TASK TO CARRY OUT » The records follow. Give them all back exactly.

Stored entries

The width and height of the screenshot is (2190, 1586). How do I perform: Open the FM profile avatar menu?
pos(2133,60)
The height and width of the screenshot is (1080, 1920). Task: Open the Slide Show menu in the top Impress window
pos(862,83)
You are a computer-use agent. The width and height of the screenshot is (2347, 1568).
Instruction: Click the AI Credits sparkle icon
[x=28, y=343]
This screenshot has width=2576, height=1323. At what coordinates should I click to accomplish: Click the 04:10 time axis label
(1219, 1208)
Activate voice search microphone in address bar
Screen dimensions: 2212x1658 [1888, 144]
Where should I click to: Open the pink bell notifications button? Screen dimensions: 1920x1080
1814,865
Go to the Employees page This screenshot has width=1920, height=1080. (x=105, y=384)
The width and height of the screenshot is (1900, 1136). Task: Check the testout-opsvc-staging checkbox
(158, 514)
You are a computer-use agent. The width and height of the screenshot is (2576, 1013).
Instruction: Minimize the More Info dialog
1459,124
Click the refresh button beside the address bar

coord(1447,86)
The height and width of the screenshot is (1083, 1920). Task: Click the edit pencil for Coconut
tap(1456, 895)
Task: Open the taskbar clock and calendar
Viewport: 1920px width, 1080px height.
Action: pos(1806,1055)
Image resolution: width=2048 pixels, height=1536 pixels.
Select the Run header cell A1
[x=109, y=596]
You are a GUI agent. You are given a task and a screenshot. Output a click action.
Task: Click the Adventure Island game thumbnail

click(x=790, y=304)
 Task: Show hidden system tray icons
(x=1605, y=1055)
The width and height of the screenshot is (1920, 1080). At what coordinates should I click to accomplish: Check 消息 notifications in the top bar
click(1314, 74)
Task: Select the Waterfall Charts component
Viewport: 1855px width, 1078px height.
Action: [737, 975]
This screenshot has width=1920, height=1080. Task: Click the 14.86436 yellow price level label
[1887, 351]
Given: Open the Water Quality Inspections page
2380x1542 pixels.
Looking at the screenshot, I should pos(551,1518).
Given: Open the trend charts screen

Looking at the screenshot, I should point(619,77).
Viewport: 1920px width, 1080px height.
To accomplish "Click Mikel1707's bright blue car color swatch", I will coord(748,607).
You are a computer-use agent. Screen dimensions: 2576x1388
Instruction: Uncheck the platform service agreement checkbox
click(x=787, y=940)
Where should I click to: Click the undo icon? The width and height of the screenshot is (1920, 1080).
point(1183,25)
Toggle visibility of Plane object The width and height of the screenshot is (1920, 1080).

WRITTEN ANSWER »
The width and height of the screenshot is (2190, 1586). How do I perform: Open the FM profile avatar menu?
pos(2133,60)
The height and width of the screenshot is (1080, 1920). Task: Open the Slide Show menu in the top Impress window
pos(862,83)
You are a computer-use agent. The width and height of the screenshot is (2347, 1568).
Instruction: Click the AI Credits sparkle icon
[x=28, y=343]
This screenshot has width=2576, height=1323. At what coordinates should I click to accomplish: Click the 04:10 time axis label
(1219, 1208)
Activate voice search microphone in address bar
Screen dimensions: 2212x1658 [1888, 144]
Where should I click to: Open the pink bell notifications button? Screen dimensions: 1920x1080
1814,865
Go to the Employees page This screenshot has width=1920, height=1080. (x=105, y=384)
The width and height of the screenshot is (1900, 1136). Task: Check the testout-opsvc-staging checkbox
(158, 514)
You are a computer-use agent. The width and height of the screenshot is (2576, 1013).
Instruction: Minimize the More Info dialog
1459,124
Click the refresh button beside the address bar

coord(1447,86)
The height and width of the screenshot is (1083, 1920). Task: Click the edit pencil for Coconut
tap(1456, 895)
Task: Open the taskbar clock and calendar
Viewport: 1920px width, 1080px height.
Action: pos(1806,1055)
Image resolution: width=2048 pixels, height=1536 pixels.
Select the Run header cell A1
[x=109, y=596]
You are a GUI agent. You are given a task and a screenshot. Output a click action.
Task: Click the Adventure Island game thumbnail

click(x=790, y=304)
 Task: Show hidden system tray icons
(x=1605, y=1055)
The width and height of the screenshot is (1920, 1080). At what coordinates should I click to accomplish: Check 消息 notifications in the top bar
click(1314, 74)
Task: Select the Waterfall Charts component
Viewport: 1855px width, 1078px height.
Action: [737, 975]
This screenshot has width=1920, height=1080. Task: Click the 14.86436 yellow price level label
[1887, 351]
Given: Open the Water Quality Inspections page
2380x1542 pixels.
Looking at the screenshot, I should pos(551,1518).
Given: Open the trend charts screen

Looking at the screenshot, I should point(619,77).
Viewport: 1920px width, 1080px height.
To accomplish "Click Mikel1707's bright blue car color swatch", I will coord(748,607).
You are a computer-use agent. Screen dimensions: 2576x1388
Instruction: Uncheck the platform service agreement checkbox
click(x=787, y=940)
Where should I click to: Click the undo icon? The width and height of the screenshot is (1920, 1080).
point(1183,25)
Toggle visibility of Plane object The width and height of the screenshot is (1920, 1080).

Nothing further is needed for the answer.